Question

A capacitance of $\left( \dfrac{{{10}^{-3}}}{2\pi } \right)F$ and an inductance of $\left[ \dfrac{100}{\pi } \right]mH$ and a resistance of $10\Omega $ are connected in series with an AC voltage source of 220V, 50 Hz. The phase angle of the circuit is
$\begin{align}
  & \text{A}\text{. 6}{{\text{0}}^{0}} \\
 & \text{B}\text{. 3}{{\text{0}}^{0}} \\
 & \text{C}\text{. 4}{{\text{5}}^{0}} \\
 & \text{D}\text{. 9}{{\text{0}}^{0}} \\
\end{align}$

Answer 1

Hint: To solve this question, obtain the information regarding the phase of different electrical components. The phase of the capacitor is ninety degrees behind the phase of the current flow and the phase of the inductor is ninety degrees before the current. The phase of the resistance and the current is the same. Obtain the required mathematical expression to find the phase angle and then put the given values to find the required answer.

 Complete answer:
The capacitor, inductor and the resistance are connected in series with an AC source.
Given, the capacitance is $\left( \dfrac{{{10}^{-3}}}{2\pi } \right)F$ and the inductance is $\left[ \dfrac{100}{\pi } \right]mH$ and the resistance is $10\Omega $
The voltage of the AC source is $220V$ and the frequency is $f=50Hz$
We need to find the phase angle of the circuit. Let us draw the phasor diagram for the circuit.
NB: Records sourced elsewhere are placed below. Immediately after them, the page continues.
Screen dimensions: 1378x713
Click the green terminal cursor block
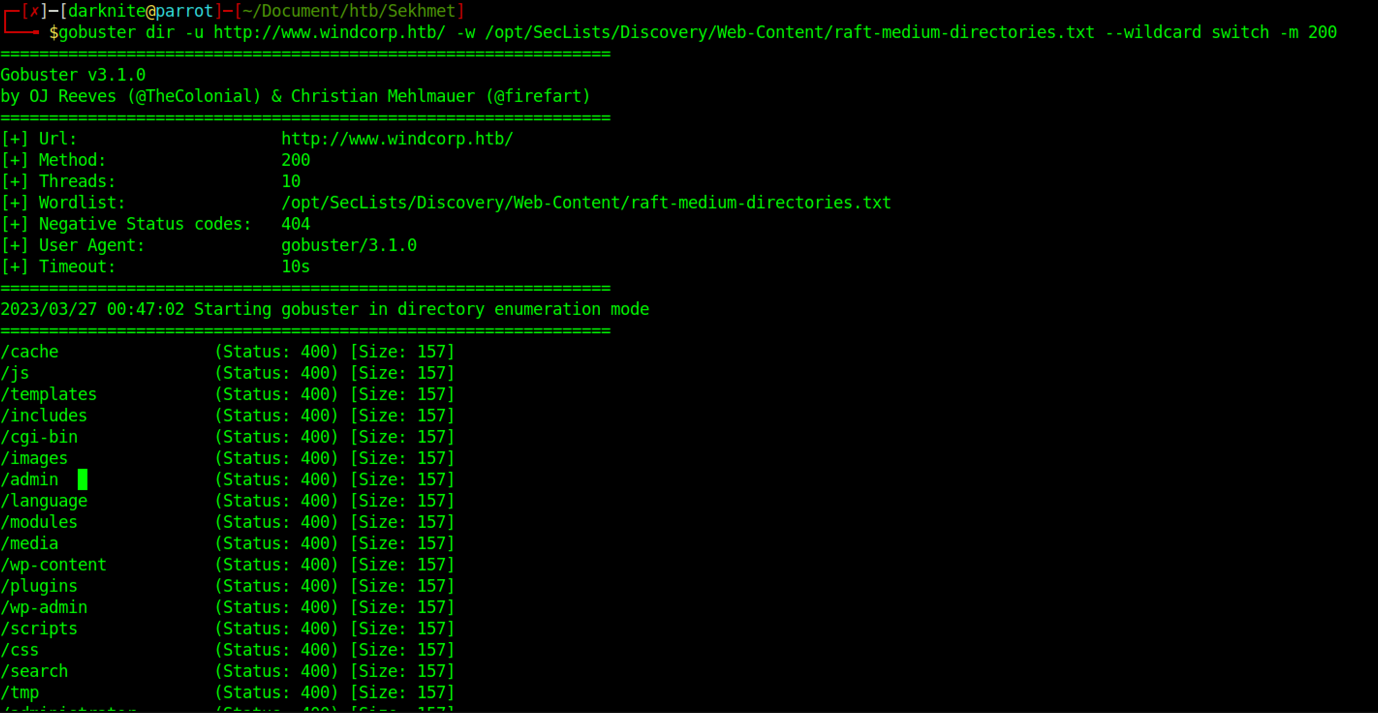point(83,480)
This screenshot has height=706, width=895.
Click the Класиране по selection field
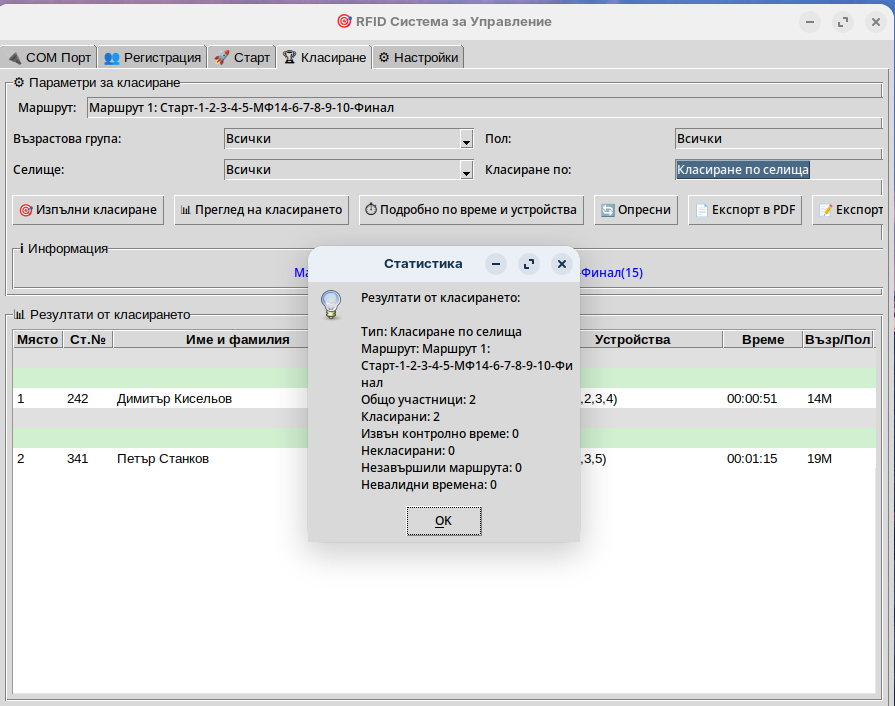(x=778, y=170)
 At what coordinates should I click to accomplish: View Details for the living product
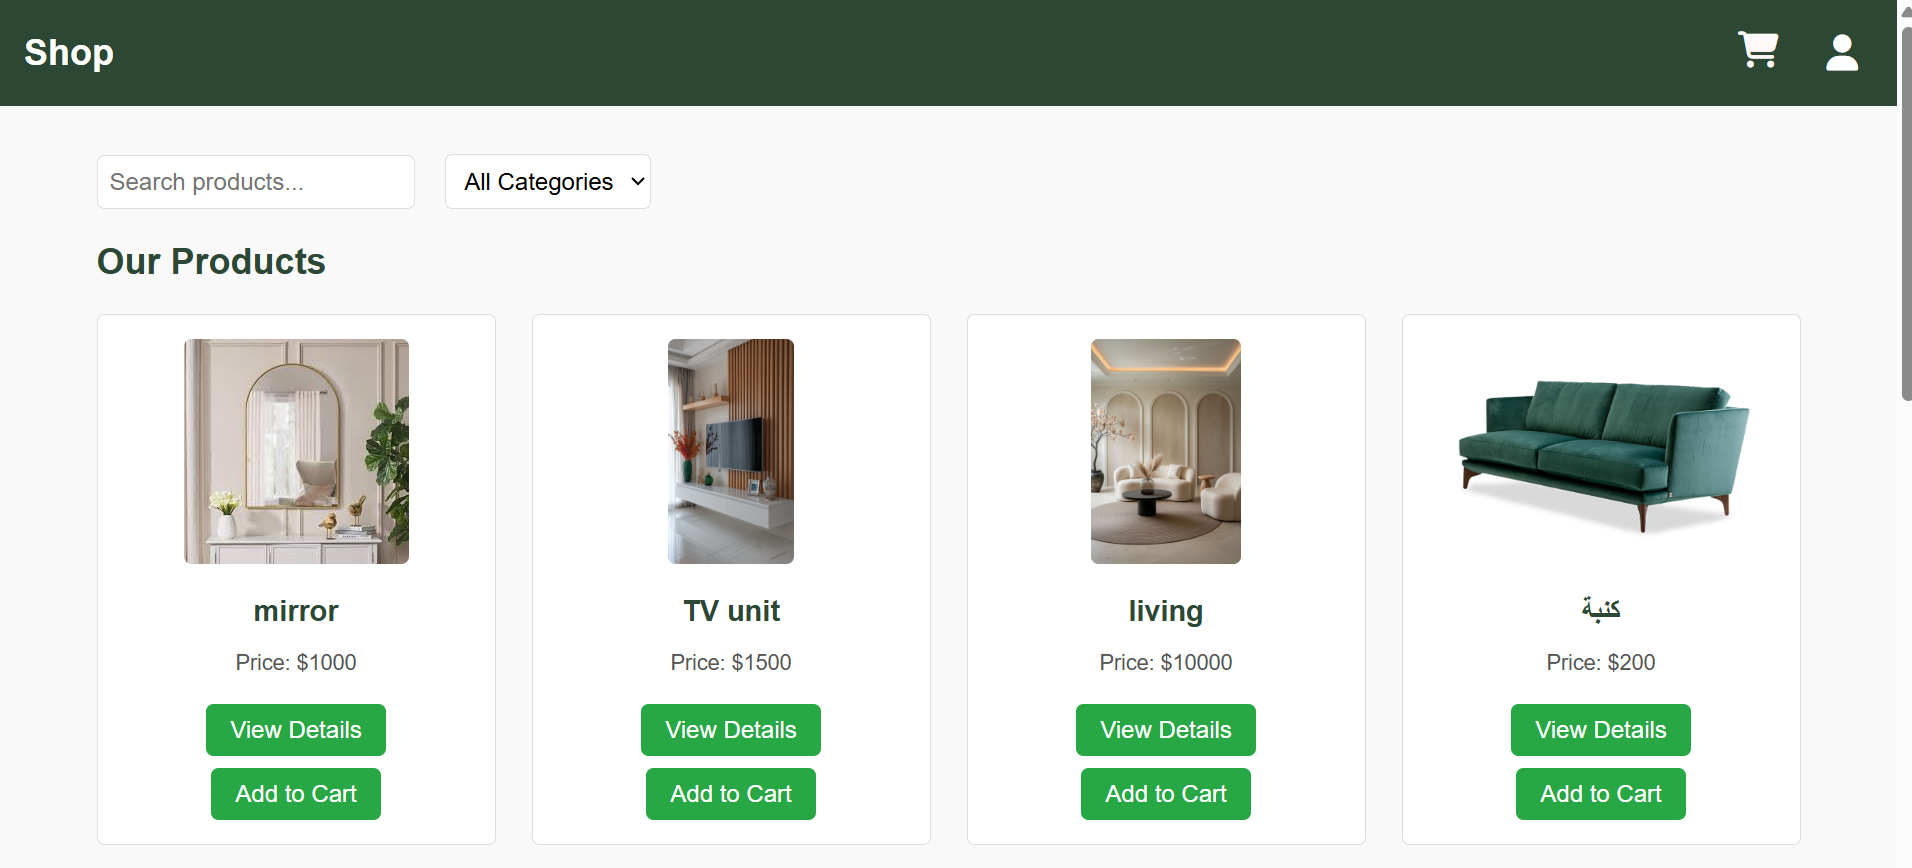point(1166,730)
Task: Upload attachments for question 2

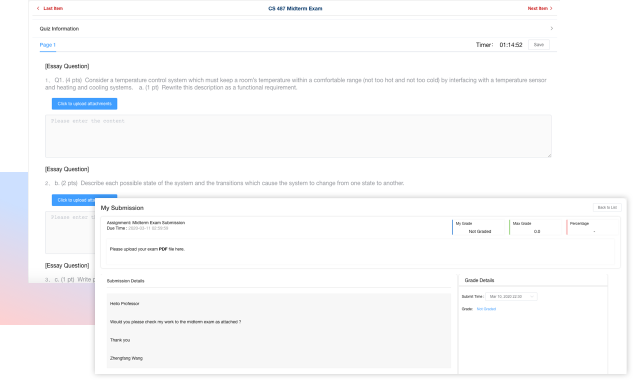Action: pos(84,198)
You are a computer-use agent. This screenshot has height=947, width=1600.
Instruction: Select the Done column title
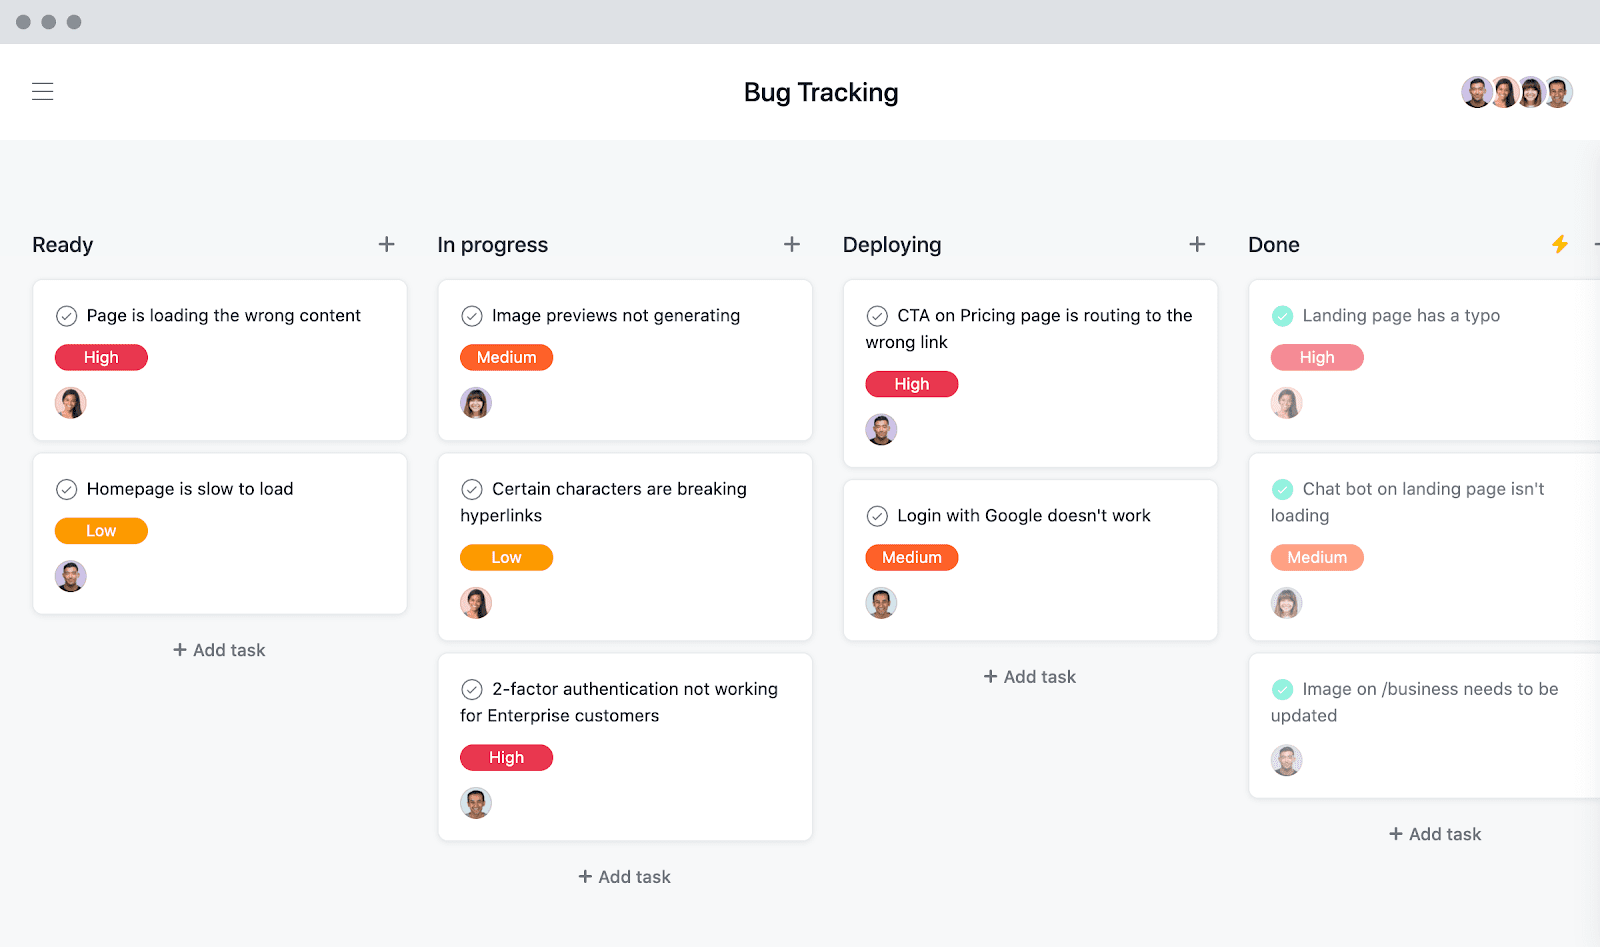[x=1274, y=245]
Let, the current through the circuit is in the positive x direction.
Now, we can say that the phase of the voltage through the inductor will be $\dfrac{\pi }{2}$ above in the anticlockwise direction. The phase of the voltage through the capacitor will be $\dfrac{\pi }{2}$ behind in the clockwise direction. The phase of the voltage through the resistance will be in the same direction as the current through the circuit.
The angle between the phases of the resultant of the ${{V}_{L}},{{V}_{c}},{{V}_{R}}$ and the phase of the current is called the phase angle of the circuit.
Mathematically, the phase angle can be expressed as,
$\begin{align}
  & \tan \phi =\dfrac{{{V}_{L}}-{{V}_{C}}}{{{V}_{R}}}=\dfrac{I{{X}_{L}}-I{{X}_{C}}}{IR} \\
 & \tan \phi =\dfrac{{{X}_{L}}-{{X}_{C}}}{R} \\
\end{align}$
Now, the ${{X}_{L}}$ and ${{X}_{C}}$can be expressed in terms of the frequency of the AC source as,
$\begin{align}
  & {{X}_{L}}=\omega L=2\pi fL \\
 & {{X}_{L}}=2\pi 50\dfrac{100}{\pi }\times {{10}^{-3}} \\
 & {{X}_{L}}=10 \\
\end{align}$
And
$\begin{align}
  & {{X}_{C}}=\dfrac{1}{\omega C}=\dfrac{1}{2\pi fC} \\
 & {{X}_{C}}=\dfrac{1}{2\pi 50\dfrac{{{10}^{-3}}}{2\pi }} \\
 & {{X}_{C}}=20 \\
\end{align}$
Now, putting the obtained values in the equation for the phase angle,
$\begin{align}
  & \tan \phi =\dfrac{{{X}_{L}}-{{X}_{C}}}{R} \\
 & \tan \phi =\dfrac{\left| 10-20 \right|}{10} \\
 & \tan \phi =1 \\
 & \phi ={{\tan }^{-1}}1 \\
 & \phi ={{45}^{0}} \\
\end{align}$
So, the phase angle of the circuit is ${{45}^{0}}$.

 The correct option is (C).

 Note:
The notation ${{X}_{C}}$ is used in the above equations is the capacitive reactance and the notation ${{X}_{L}}$ is the inductive reactance. The reactance can be defined as the opposition offered by the capacitor and the inductor to the flow of the AC current through the circuit.